[Start of section]
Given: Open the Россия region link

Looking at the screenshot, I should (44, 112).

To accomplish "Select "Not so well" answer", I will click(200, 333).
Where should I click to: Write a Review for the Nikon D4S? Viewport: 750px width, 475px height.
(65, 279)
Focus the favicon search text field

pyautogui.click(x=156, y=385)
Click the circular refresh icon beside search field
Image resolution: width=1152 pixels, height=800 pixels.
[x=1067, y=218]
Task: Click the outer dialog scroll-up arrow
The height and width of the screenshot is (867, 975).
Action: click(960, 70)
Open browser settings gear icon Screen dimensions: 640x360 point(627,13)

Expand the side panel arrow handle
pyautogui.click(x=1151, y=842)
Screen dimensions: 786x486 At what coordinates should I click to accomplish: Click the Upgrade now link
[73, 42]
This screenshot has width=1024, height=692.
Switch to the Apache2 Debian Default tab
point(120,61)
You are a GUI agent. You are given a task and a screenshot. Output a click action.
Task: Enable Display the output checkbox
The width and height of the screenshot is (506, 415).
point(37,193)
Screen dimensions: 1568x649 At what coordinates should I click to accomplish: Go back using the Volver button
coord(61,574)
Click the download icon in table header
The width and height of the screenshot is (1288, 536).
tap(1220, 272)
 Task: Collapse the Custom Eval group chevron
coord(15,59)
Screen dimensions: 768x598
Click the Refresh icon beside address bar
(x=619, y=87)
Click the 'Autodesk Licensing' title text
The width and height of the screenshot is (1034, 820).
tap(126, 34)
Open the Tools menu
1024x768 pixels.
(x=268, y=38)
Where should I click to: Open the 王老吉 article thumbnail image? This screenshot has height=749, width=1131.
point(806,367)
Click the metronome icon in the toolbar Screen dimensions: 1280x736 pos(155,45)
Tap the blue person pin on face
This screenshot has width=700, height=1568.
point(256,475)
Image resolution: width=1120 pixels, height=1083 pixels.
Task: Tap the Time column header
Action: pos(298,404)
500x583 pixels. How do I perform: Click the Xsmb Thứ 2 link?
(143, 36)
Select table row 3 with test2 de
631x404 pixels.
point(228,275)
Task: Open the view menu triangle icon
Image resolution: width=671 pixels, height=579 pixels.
[End of section]
● **DESCRIPTION OF THE TASK**:
Please find each line in the records above that holds the word "menu", and copy it.

● **TASK SOLUTION**:
Open the Tools menu
Task: Open the view menu triangle icon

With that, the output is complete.